Data for the task -
******
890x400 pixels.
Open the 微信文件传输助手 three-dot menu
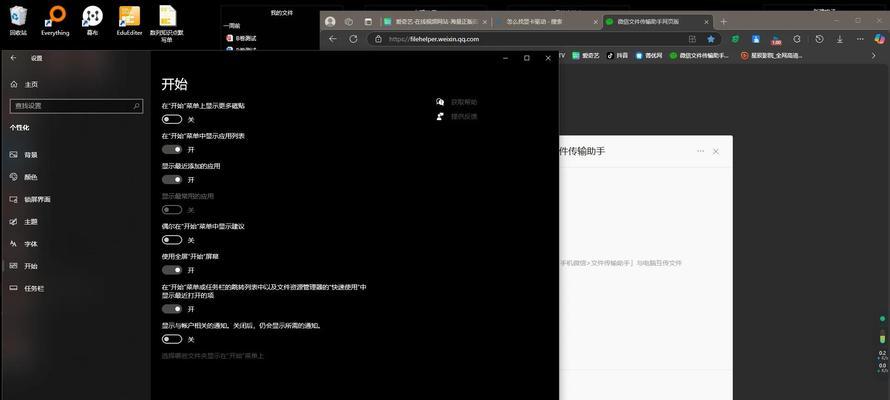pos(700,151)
******
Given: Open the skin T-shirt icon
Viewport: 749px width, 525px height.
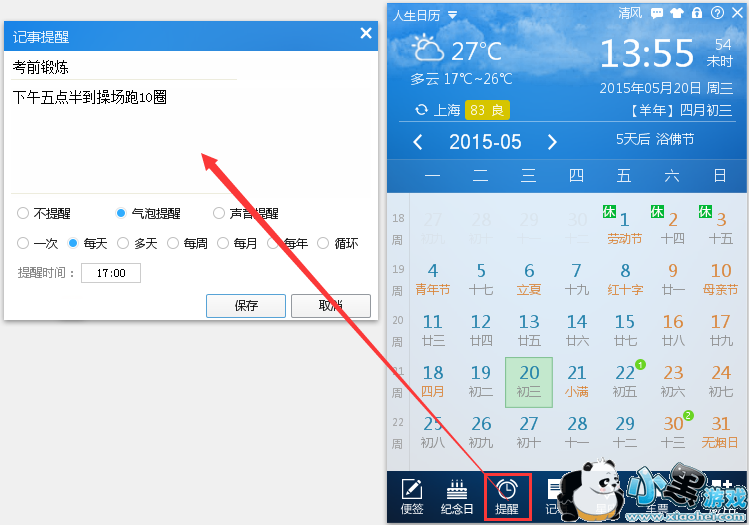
******
The problem - As the answer, set down only the lines from the data above between the one holding "Given: Open the skin T-shirt icon" and the one holding "Viewport: 749px width, 525px height.", inclusive, exactly as they read.

Solution below -
Given: Open the skin T-shirt icon
Viewport: 749px width, 525px height.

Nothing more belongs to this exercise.